Partial genome sequencing of B. afzelii PKo and B. garinii PBi indicates that orthologs with various identities to BBA64, BBA65, BBA66, BBA71, and BBA73 are present in these isolates. Southern blotting and PCR experiments performed to assess whether these genes were conserved by other diverse Borrelia spp. demonstrated that putative orthologs may indeed be present in all Borrelia spp. examined. Hybridization results were varied for the samples tested, and the appearance of weak hybridization bands or nondefinitive bands in genomic DNA from B. afzelii, B. garinii, or less-related spirochetes was not unexpected. The sequence identity of the gene orthologs in these species ranges from 82% to 32% in comparison to B. burgdorferi B31, decreasing the likelihood of hybridization under our experimental conditions (see Table S1 in the supplemental material). Notably, our level of detection of BBA66 orthologs was similar to that from a previous study (91), but BBA64 orthologs were more readily detected by Gilmore et al. in B. afzelii and B. garinii genomic DNA and might reflect differences in gene probes or stains used in the study (36). Interestingly, products of the appropriate size were amplified by PCR from at least one of our primer sets from the majority of DNA samples examined from our representative panel of Borrelia spp. Ultimately, the lack of an observable hybridizing band and/or PCR product from several Borrelia spp. is not indicative of the absence of an ortholog to our genes of interest, as there may be enough divergence in the sequences that our B. burgdorferi B31-derived gene-specific probes/primers were unable to hybridize/anneal. This point is highlighted by (i) the lack of hybridization of our flaB probe in all Borrelia spp. whose flaB was less than 84% similar to that of B. burgdorferi B31 and (ii) the failure to amplify PCR products from some species using B. burgdorferi B31-specific primers (Fig. 5B) that demonstrated hybridization by Southern blotting (Fig. 5A). However, we cannot rule out the possibilities that plasmids encoding putative orthologs in other species have been lost during culture or that genomic DNA from nonsequenced isolates may have been too fragmented by EcoRI digestion to detect gene orthologs.

The culmination of the information to date from this study and other reports indicates that many of the genes that cluster on lp54 (i.e., BBA64, BBA65, BBA66, BBA69, BBA71, and BBA73) are influenced by the σ^N-σ^S regulatory cascade in response to environmental signals and are expressed during persistent infection and that the encoded proteins are exposed on the spirochetal cell surface.

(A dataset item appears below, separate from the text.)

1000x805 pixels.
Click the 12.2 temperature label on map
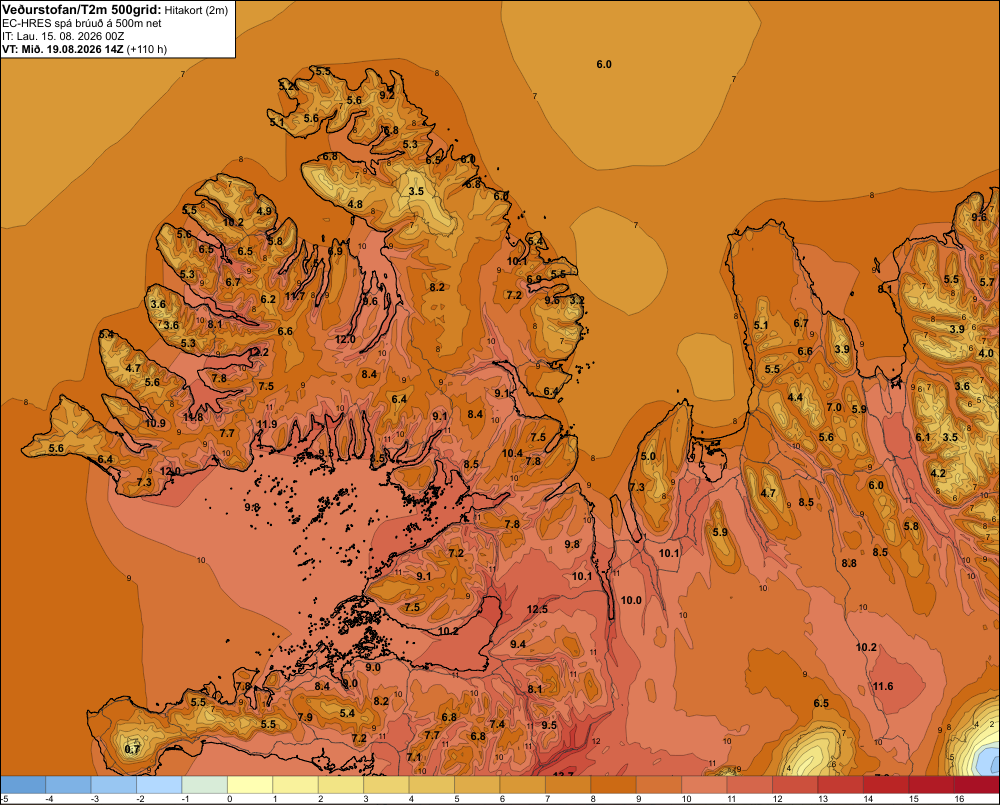tap(258, 352)
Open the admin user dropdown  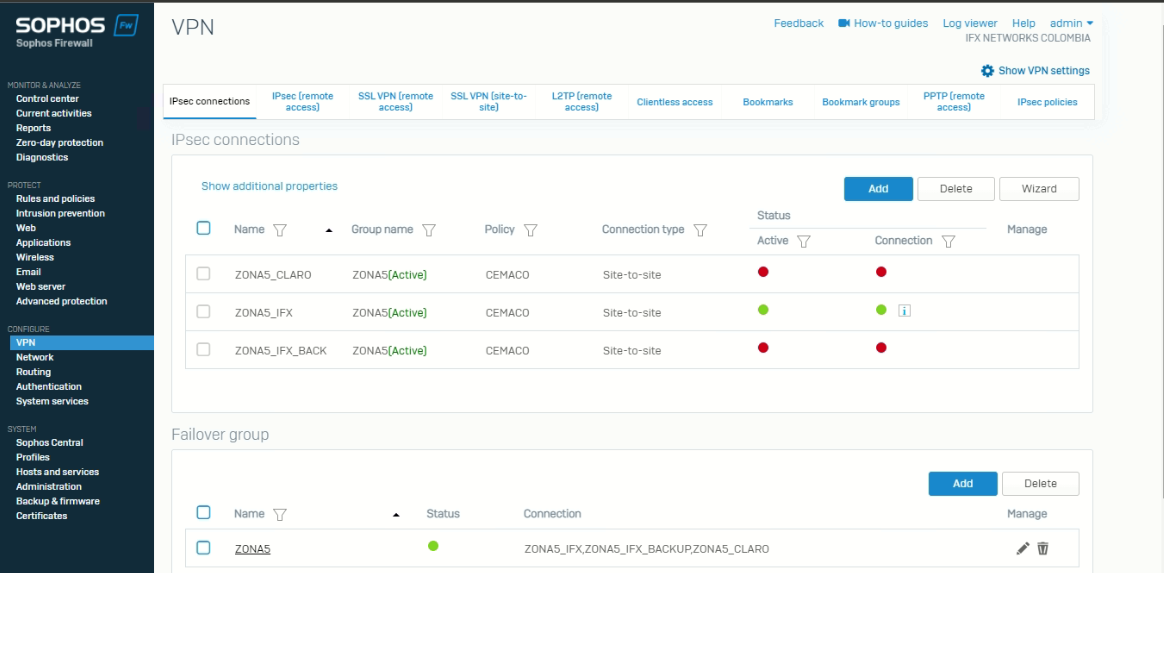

Furthermore, putative orthologs to BBA64, BBA65, BBA66, BBA71, and BBA73 were detected in select B. burgdorferi sensu lato strains and in several relapsing-fever Borrelia spp. This indicates that this set of genes, formally categorized as pgf 54, are conserved in both Lyme disease-associated and relapsing-fever Borrelia spp. Though the function of these proteins during the infection process, pathogenesis, or tissue tropism is currently undefined, the findings presented here and in previous studies suggest that the BBA64, BBA65, BBA66, BBA71, and BBA73 proteins may play a role in Borrelia tissue-specific pathogenicity in mammalian hosts (3, 35, 56, 61). Further investigation of the role of these outer-surface proteins in host-pathogen interactions and during the tick-mouse infection cycle is clearly warranted.